*** Available data ***

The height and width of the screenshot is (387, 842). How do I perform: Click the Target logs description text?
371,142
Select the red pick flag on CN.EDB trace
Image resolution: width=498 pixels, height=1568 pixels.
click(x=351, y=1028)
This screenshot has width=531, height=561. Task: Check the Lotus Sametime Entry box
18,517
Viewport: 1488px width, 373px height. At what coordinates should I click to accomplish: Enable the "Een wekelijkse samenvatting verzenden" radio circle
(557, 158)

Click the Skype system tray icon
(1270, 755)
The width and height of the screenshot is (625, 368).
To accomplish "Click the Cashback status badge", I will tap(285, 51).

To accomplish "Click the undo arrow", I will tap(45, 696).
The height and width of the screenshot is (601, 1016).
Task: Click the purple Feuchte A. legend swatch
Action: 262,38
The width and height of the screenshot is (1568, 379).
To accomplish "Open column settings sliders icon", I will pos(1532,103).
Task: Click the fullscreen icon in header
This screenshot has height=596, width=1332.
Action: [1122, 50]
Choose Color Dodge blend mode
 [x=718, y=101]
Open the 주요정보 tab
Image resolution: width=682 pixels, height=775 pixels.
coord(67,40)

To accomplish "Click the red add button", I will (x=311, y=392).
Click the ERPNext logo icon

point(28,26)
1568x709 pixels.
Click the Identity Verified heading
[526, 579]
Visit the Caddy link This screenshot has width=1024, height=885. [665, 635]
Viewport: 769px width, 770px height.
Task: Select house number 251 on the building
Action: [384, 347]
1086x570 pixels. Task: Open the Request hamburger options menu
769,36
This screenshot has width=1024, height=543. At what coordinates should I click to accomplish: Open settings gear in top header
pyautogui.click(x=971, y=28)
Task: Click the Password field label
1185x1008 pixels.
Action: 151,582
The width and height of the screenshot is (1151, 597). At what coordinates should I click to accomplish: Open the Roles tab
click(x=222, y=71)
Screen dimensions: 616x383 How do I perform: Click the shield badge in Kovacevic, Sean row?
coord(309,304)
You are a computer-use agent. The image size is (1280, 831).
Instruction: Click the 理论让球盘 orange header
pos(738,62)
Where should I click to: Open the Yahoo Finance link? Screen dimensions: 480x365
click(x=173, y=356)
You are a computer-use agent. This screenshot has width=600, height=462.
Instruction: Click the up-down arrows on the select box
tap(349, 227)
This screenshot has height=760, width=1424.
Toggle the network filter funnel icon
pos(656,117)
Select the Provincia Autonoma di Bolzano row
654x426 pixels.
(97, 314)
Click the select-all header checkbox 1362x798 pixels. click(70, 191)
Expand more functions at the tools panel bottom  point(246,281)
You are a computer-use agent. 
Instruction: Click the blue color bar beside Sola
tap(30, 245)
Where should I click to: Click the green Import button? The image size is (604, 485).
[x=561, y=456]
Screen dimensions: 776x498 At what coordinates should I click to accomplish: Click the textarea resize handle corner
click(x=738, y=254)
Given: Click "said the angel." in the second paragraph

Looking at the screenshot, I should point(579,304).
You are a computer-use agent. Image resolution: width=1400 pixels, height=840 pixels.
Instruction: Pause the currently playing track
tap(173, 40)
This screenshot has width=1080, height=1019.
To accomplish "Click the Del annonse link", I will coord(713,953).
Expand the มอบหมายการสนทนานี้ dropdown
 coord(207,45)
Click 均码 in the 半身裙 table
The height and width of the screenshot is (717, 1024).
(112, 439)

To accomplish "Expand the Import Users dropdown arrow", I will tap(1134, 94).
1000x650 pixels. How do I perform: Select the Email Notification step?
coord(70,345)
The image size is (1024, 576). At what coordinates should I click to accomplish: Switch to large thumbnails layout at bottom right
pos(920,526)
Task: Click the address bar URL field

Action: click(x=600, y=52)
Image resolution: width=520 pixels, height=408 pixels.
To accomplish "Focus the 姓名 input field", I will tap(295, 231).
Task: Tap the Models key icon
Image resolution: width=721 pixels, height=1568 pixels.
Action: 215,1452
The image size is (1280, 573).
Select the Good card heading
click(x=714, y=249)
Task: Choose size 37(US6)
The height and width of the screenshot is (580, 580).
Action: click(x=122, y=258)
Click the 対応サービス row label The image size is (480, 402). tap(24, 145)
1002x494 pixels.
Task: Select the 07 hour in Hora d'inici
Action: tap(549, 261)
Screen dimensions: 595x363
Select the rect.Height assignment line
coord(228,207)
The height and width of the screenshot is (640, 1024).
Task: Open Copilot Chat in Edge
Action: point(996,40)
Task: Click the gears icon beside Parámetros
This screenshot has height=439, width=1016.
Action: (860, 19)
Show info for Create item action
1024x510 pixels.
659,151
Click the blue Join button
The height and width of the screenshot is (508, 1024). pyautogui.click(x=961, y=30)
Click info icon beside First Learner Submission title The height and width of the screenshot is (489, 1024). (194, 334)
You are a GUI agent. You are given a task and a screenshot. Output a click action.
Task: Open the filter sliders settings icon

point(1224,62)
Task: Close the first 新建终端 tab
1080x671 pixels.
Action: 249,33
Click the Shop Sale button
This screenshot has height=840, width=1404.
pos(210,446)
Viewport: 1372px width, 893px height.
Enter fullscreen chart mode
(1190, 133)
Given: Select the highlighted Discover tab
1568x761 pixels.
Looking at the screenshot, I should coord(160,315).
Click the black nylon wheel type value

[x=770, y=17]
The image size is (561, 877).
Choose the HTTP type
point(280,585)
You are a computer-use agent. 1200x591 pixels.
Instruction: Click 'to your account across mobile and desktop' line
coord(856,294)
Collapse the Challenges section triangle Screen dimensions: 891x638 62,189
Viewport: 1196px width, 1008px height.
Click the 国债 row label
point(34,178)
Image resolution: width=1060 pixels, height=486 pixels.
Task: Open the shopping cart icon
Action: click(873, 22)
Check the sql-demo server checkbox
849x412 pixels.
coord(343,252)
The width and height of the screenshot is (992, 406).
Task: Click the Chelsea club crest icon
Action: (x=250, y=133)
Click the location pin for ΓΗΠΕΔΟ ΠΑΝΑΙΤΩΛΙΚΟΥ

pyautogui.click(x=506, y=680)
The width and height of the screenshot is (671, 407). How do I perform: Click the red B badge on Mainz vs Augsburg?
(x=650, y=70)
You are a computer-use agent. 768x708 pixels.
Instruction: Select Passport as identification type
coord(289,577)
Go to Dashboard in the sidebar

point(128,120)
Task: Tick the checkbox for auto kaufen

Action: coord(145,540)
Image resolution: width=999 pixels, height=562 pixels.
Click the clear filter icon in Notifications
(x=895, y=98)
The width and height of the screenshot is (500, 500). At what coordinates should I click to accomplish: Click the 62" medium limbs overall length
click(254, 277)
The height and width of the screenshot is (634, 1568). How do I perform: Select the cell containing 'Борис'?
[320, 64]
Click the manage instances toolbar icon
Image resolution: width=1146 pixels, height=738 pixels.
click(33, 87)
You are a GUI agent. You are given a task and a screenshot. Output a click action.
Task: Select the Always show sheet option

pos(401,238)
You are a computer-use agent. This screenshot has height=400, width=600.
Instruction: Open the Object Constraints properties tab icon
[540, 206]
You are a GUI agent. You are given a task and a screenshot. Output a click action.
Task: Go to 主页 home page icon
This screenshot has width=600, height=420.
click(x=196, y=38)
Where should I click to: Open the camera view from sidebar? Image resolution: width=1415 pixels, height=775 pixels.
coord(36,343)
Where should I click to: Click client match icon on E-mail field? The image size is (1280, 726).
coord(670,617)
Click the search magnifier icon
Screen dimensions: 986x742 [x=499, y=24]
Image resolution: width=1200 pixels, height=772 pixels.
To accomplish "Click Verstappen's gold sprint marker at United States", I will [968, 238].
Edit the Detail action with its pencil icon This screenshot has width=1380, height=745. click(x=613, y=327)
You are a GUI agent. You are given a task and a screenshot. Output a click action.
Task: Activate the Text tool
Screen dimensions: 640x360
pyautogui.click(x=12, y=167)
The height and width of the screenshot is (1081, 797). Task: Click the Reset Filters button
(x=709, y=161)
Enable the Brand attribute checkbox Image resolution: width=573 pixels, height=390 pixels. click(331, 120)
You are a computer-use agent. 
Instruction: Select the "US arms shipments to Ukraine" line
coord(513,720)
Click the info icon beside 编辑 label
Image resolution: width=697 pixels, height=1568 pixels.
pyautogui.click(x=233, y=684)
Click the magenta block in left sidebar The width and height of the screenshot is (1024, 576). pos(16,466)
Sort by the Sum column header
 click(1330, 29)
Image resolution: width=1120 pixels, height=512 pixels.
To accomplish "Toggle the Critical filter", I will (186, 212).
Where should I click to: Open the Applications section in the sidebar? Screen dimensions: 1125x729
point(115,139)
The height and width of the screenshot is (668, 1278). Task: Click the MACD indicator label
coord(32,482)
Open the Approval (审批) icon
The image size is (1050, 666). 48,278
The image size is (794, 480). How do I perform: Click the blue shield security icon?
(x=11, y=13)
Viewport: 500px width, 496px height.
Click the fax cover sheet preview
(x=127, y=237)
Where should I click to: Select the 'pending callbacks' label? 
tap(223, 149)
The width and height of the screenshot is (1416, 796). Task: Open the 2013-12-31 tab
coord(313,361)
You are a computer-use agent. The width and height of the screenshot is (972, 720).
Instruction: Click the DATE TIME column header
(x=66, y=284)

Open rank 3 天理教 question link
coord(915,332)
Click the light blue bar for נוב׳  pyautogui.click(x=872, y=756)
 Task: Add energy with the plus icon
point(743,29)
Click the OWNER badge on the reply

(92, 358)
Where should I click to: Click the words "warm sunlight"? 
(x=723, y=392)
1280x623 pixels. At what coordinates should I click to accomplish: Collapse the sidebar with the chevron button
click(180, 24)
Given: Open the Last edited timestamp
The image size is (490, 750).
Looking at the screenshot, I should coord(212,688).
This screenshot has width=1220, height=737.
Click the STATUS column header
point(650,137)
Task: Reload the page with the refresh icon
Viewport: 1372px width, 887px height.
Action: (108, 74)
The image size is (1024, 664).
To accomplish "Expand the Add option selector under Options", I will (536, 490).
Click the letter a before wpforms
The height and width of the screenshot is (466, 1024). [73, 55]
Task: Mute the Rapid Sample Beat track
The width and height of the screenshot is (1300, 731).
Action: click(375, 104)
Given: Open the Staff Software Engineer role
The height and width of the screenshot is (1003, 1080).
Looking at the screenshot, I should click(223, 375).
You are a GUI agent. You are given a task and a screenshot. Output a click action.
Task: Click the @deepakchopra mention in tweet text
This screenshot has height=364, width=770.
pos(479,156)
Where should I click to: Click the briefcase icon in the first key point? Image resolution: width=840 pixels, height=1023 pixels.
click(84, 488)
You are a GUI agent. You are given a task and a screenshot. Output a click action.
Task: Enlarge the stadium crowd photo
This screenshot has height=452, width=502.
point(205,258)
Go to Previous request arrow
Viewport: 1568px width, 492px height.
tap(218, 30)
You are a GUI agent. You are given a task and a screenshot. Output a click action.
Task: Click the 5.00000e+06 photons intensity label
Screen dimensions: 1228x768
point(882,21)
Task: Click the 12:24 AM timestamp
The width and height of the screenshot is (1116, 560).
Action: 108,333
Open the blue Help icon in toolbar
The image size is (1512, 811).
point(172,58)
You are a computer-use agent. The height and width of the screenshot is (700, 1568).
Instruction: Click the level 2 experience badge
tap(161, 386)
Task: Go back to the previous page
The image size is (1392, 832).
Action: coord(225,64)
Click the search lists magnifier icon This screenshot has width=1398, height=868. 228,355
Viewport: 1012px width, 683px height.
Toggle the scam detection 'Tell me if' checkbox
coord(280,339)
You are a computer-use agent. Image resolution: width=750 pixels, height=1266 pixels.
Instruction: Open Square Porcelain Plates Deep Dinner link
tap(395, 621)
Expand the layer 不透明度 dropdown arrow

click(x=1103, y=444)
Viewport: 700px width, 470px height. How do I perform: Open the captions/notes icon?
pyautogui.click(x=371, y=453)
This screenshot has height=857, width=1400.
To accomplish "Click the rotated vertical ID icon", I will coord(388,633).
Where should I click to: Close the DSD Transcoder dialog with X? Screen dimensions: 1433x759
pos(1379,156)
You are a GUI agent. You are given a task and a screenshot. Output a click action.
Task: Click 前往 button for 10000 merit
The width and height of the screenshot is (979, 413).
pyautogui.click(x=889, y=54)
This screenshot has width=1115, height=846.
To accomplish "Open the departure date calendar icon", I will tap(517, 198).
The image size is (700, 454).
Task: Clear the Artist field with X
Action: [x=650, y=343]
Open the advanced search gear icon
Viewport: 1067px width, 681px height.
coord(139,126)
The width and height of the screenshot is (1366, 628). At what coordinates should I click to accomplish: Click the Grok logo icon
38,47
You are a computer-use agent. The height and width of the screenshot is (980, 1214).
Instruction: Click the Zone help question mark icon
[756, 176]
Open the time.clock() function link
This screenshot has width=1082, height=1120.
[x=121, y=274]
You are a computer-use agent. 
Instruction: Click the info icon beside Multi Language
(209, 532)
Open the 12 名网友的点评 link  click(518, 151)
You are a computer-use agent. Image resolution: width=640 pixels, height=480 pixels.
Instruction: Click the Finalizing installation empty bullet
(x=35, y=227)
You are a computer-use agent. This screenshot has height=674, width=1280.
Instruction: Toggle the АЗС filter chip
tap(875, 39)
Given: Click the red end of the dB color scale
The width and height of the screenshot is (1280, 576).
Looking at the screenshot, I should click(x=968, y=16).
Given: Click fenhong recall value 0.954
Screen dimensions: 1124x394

*** End of Available data ***

### Task description
Provide the number of lines above in which the word "toolbar" appears, with no further words.

### Answer for this exercise
2